_RECORD SET:_

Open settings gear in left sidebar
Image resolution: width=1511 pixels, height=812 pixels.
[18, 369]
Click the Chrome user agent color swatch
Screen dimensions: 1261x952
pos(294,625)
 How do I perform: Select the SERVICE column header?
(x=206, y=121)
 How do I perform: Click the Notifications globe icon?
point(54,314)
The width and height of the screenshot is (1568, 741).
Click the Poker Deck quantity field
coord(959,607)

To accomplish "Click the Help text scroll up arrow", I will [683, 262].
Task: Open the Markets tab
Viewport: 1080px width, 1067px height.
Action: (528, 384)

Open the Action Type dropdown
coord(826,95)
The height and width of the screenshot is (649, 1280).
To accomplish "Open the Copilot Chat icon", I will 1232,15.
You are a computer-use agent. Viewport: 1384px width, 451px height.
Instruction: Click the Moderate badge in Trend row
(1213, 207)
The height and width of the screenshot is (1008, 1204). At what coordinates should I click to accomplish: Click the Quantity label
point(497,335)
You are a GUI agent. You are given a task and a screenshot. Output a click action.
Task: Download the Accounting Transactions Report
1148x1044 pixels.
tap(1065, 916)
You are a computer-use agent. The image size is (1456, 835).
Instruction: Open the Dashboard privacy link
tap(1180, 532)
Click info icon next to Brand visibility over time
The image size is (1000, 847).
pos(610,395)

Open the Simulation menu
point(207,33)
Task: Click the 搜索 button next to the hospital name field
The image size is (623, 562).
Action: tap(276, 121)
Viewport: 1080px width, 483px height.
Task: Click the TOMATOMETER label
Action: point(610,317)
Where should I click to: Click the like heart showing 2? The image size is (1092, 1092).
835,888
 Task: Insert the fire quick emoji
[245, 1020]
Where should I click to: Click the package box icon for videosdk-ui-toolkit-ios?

_AIM:_
Can you write out every line of the entries above as a JSON list of strings, one string per line, with blank lines left out?

_WRITTEN ANSWER:_
[
  "Open settings gear in left sidebar",
  "Image resolution: width=1511 pixels, height=812 pixels.",
  "[18, 369]",
  "Click the Chrome user agent color swatch",
  "Screen dimensions: 1261x952",
  "pos(294,625)",
  " How do I perform: Select the SERVICE column header?",
  "(x=206, y=121)",
  " How do I perform: Click the Notifications globe icon?",
  "point(54,314)",
  "The width and height of the screenshot is (1568, 741).",
  "Click the Poker Deck quantity field",
  "coord(959,607)",
  "To accomplish \"Click the Help text scroll up arrow\", I will [683, 262].",
  "Task: Open the Markets tab",
  "Viewport: 1080px width, 1067px height.",
  "Action: (528, 384)",
  "Open the Action Type dropdown",
  "coord(826,95)",
  "The height and width of the screenshot is (649, 1280).",
  "To accomplish \"Open the Copilot Chat icon\", I will 1232,15.",
  "You are a computer-use agent. Viewport: 1384px width, 451px height.",
  "Instruction: Click the Moderate badge in Trend row",
  "(1213, 207)",
  "The height and width of the screenshot is (1008, 1204). At what coordinates should I click to accomplish: Click the Quantity label",
  "point(497,335)",
  "You are a GUI agent. You are given a task and a screenshot. Output a click action.",
  "Task: Download the Accounting Transactions Report",
  "1148x1044 pixels.",
  "tap(1065, 916)",
  "You are a computer-use agent. The image size is (1456, 835).",
  "Instruction: Open the Dashboard privacy link",
  "tap(1180, 532)",
  "Click info icon next to Brand visibility over time",
  "The image size is (1000, 847).",
  "pos(610,395)",
  "Open the Simulation menu",
  "point(207,33)",
  "Task: Click the 搜索 button next to the hospital name field",
  "The image size is (623, 562).",
  "Action: tap(276, 121)",
  "Viewport: 1080px width, 483px height.",
  "Task: Click the TOMATOMETER label",
  "Action: point(610,317)",
  "Where should I click to: Click the like heart showing 2? The image size is (1092, 1092).",
  "835,888",
  " Task: Insert the fire quick emoji",
  "[245, 1020]",
  "Where should I click to: Click the package box icon for videosdk-ui-toolkit-ios?"
]